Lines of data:
## start

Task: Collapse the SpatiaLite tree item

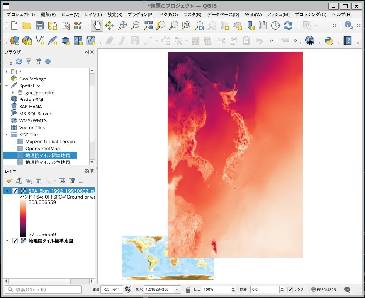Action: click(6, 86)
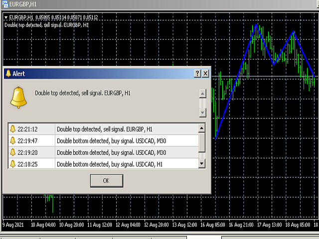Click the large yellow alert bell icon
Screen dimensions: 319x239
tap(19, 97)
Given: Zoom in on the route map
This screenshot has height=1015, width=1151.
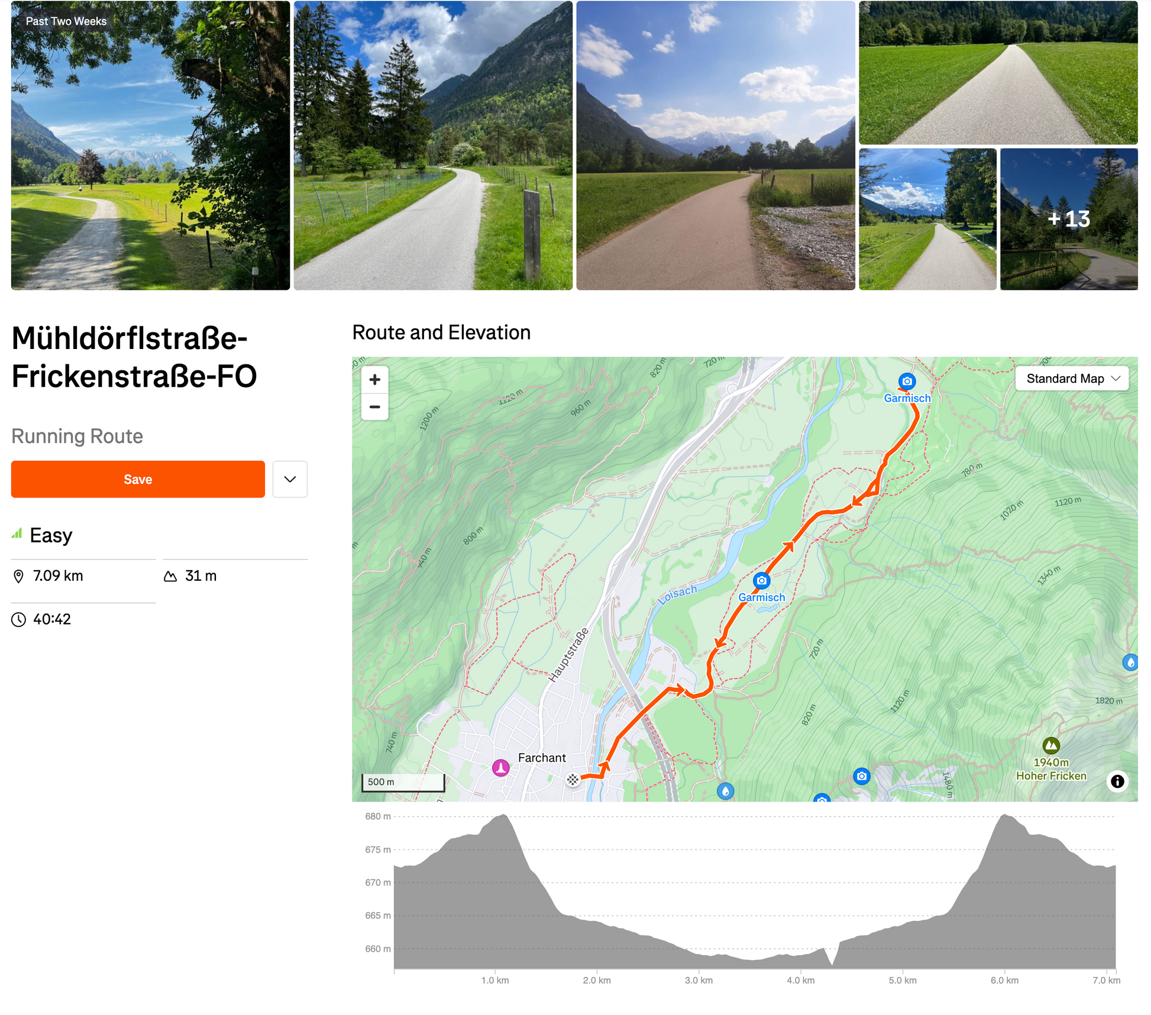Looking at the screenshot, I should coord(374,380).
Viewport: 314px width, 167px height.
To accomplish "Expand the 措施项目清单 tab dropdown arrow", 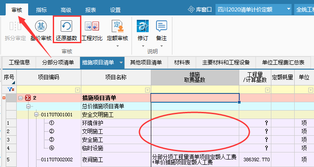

## end

Task directions –
Please swap "route map" for "street map" and write out all of the lines above again, with nothing else changed and the pictures left out.

The answer –
Task: Collapse the SpatiaLite tree item

Action: click(6, 86)
Click the large yellow alert bell icon
Screen dimensions: 319x239
tap(19, 97)
Given: Zoom in on the street map
This screenshot has height=1015, width=1151.
Looking at the screenshot, I should coord(374,380).
Viewport: 314px width, 167px height.
To accomplish "Expand the 措施项目清单 tab dropdown arrow", 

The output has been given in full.